Platforms (or asset-independent technologies to capture all kinds of capabilities that can be leveraged across many different drug candidate assets rather than just discovery tools that the term ‘platform’ immediately brings to mind) are ubiquitous in modern pharma. They are the product of an arms race, to secure access to the best capabilities in key areas.
Platform technologies are considered a valuable tool to improve efficiency and quality in drug product development. The basic idea is that a platform, in combination with a risk-based approach, is the most systematic method to leverage prior knowledge for a given new molecule. Furthermore, such a platform enables a continuous improvement by adding data for every new molecule developed by this approach, increasing the robustness of the platform.
But it has often been said that access to the latest technological platforms to aid efficient drug discovery and development is limited to Big Pharma, which can more easily justify the costs of creating and operating these platforms.
Benefits of Bio Platforms
Platform technologies have the ability to radically improve upon current products and generate completely novel products. In this sense, they open up new arenas for drug discovery and development, potentially increasing the number of therapeutic options for patients. Once a single compound or therapeutic has been generated and demonstrates a clinical benefit in patients, it is more likely this platform technology can successfully be applied to other therapeutic areas, derisking future compounds/products.
Complex drugs by their very nature are challenging and costly to manufacture. This, in turn, translates into higher costs for patients and other payers. In order to provide safe and effective therapies at a reasonable price, it is necessary for the industry to develop manufacturing technologies that reduce costs and provide a consistent product. While the initial investment may be larger, manufacturing costs will be lower over time as the manufacturing process is solidified.
Scale and Investment of Bio Platforms
Despite the initial upfront costs, platform technologies inevitably provide pragmatic solutions to production challenges, while yielding safer and more effective therapeutic products. It has often been said that one of the key features that distinguishes “Big Pharma” from biotech is access to the latest technological platforms to aid efficient drug discovery and development.
These platforms range from vast chemical libraries, ultra-high throughput screening and huge genetic databases in discovery, to predictive toxicology platforms, cutting-edge ‘omics’ and even deep-seated knowledge of particular therapeutic areas in development. All these platforms have two things in common: They can be used on any (or many) development candidate assets, and they cost huge sums to establish in the first place, and in a few cases each time they are used as well. Hence their restriction to the largest pharmaceutical companies (and a few of the so-called “big biotechs” that are, in many ways, indistinguishable from the old-guard pharma).

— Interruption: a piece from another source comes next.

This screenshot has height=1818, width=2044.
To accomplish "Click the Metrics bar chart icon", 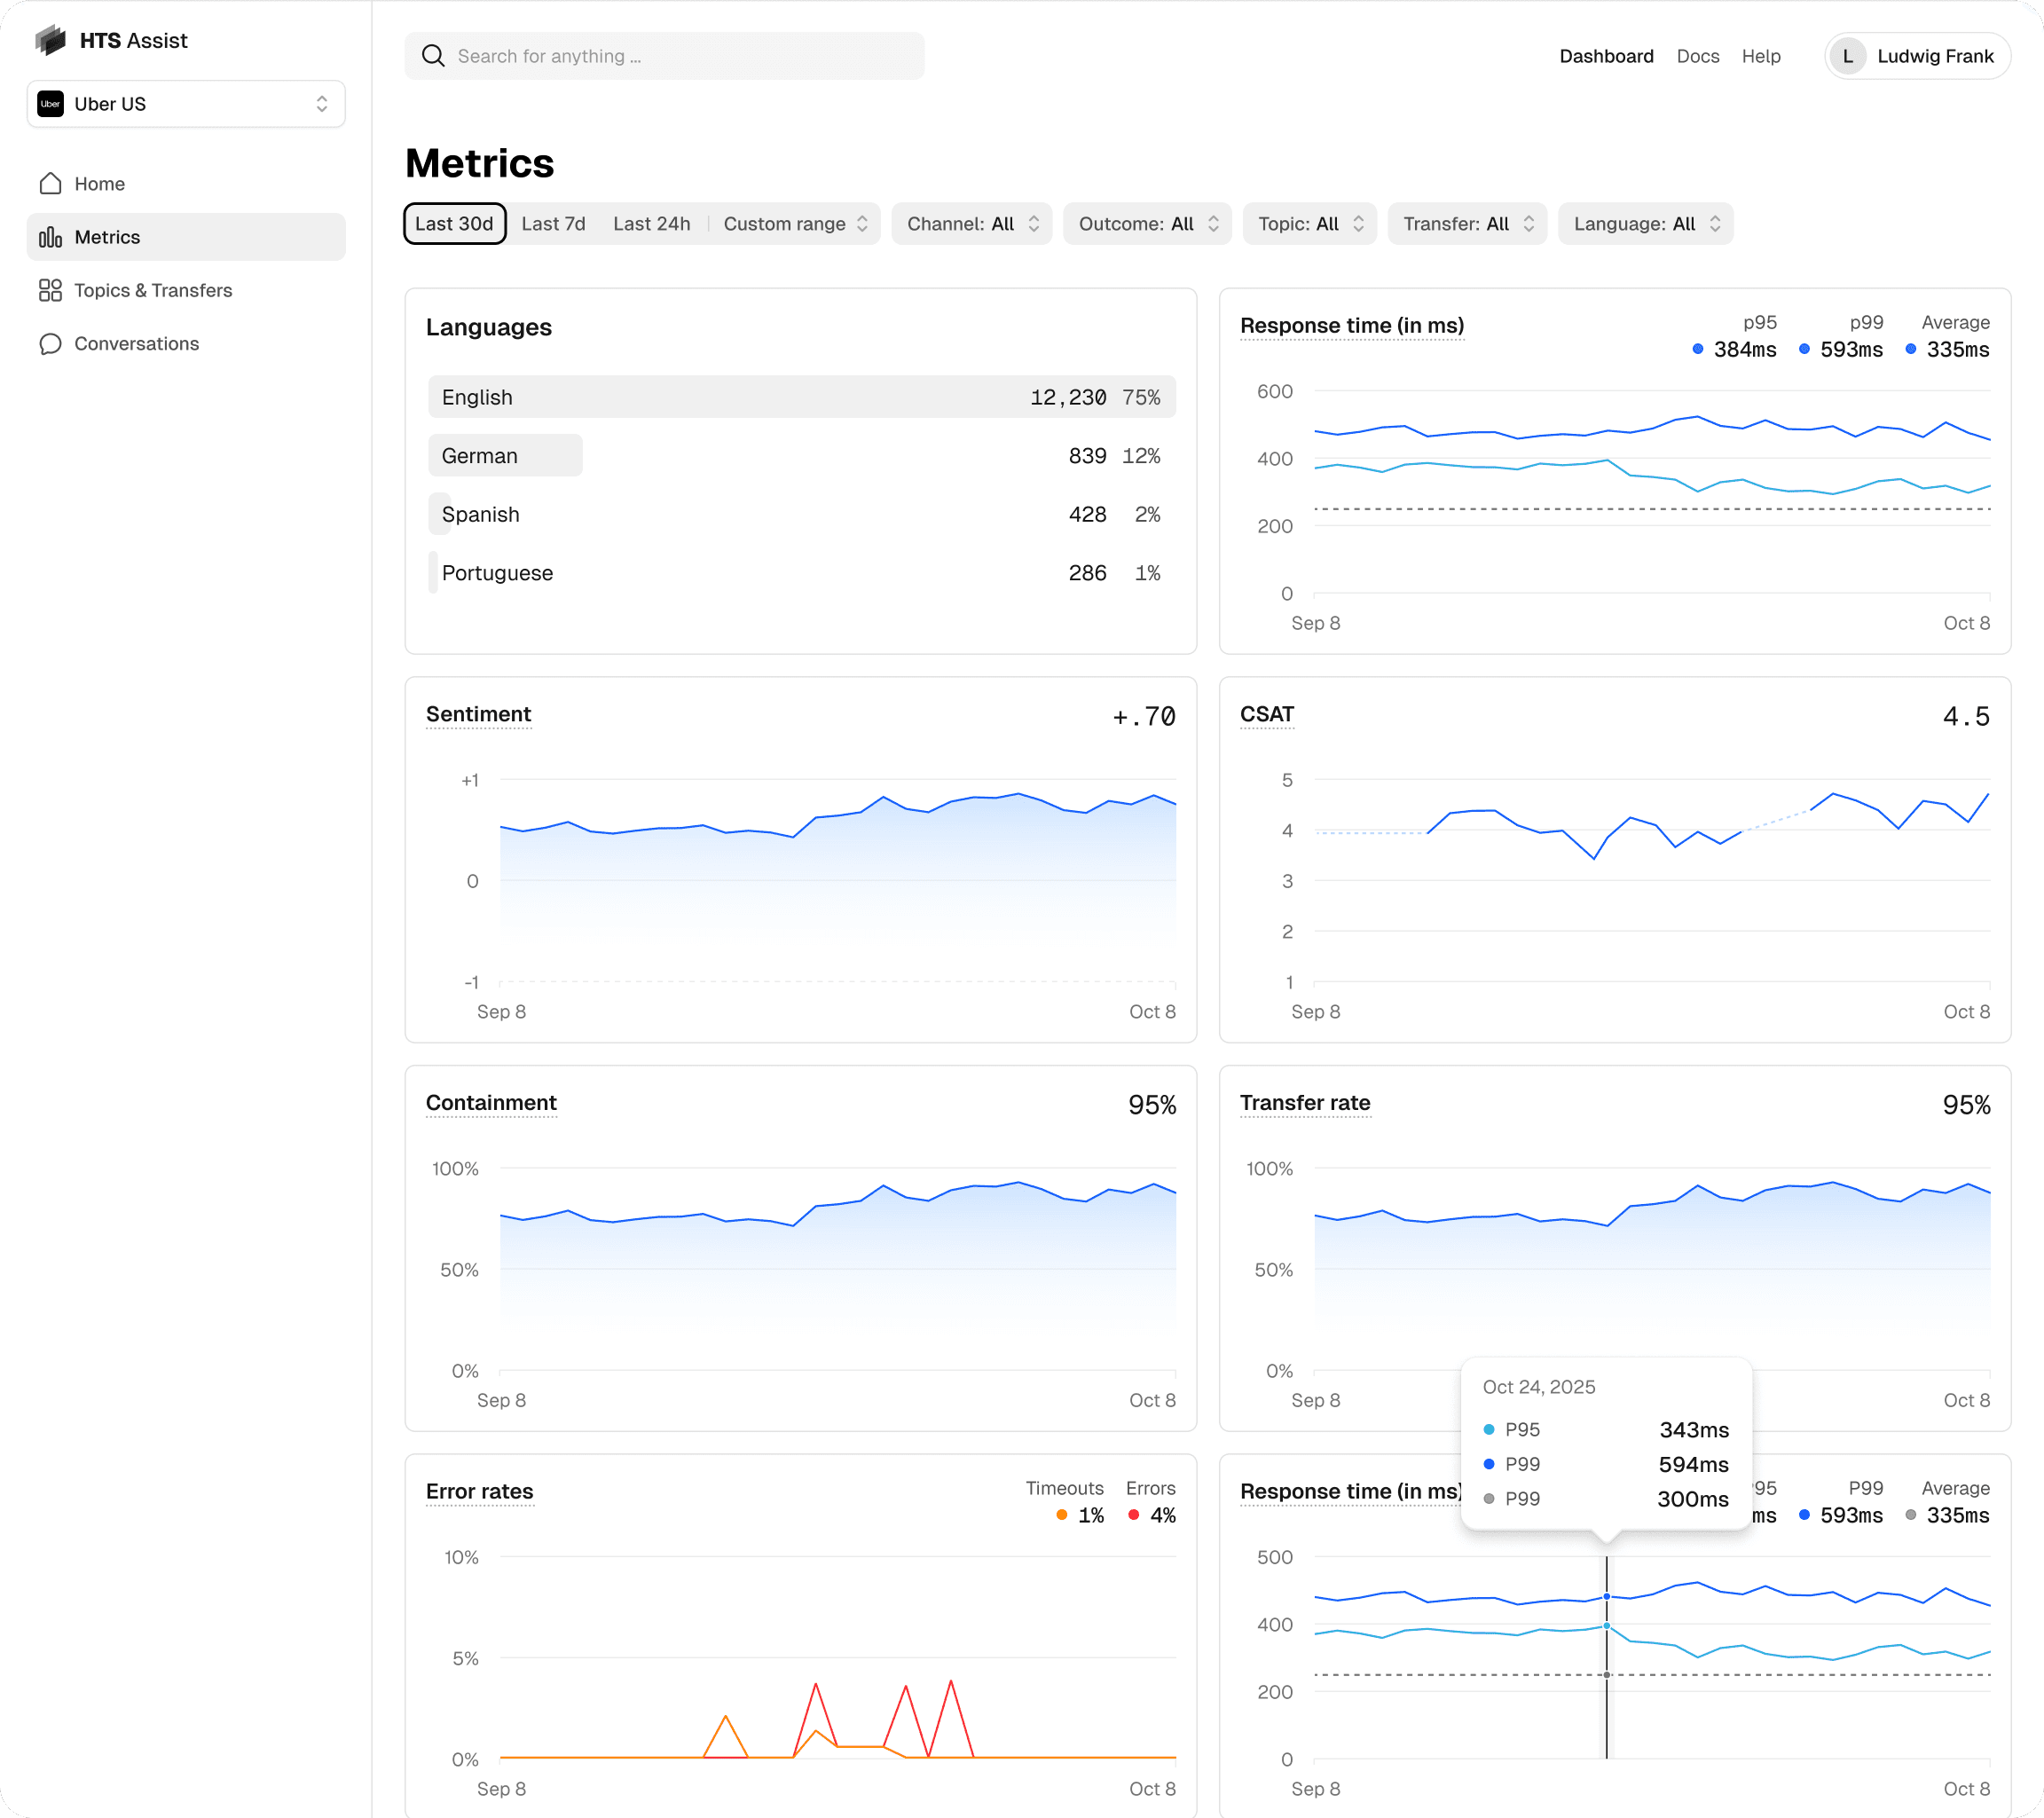I will 50,237.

Only when you have hundreds of active projects can you justify the cost of creating and operating these platforms. Or so the mantra goes. It is access to these platforms that keeps the big companies ahead in the race to discover and develop the best medicines (or at least counterbalance the disadvantages of being large and slow-moving, depending on your point of view). But is that just an assertion? How much evidence is there to support the proposition that the efficiency gains due to these platforms outstrips the cost of creating and maintaining them?

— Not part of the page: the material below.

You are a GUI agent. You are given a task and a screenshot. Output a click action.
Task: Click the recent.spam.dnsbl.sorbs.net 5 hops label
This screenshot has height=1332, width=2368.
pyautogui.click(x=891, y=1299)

Keeping these technologies “cutting edge” has become so expensive that increasingly we hear pharma companies talking of “pre-competitive” approaches to develop the next generation. A group of companies might develop a platform capability they then share. The principle goal of such initiatives is to access even grander and more expensive tools than individual companies could afford, rather than to dramatically cut costs (although sharing platforms rather than developing the same thing in parallel in each silo should at least keep a lid on rising costs).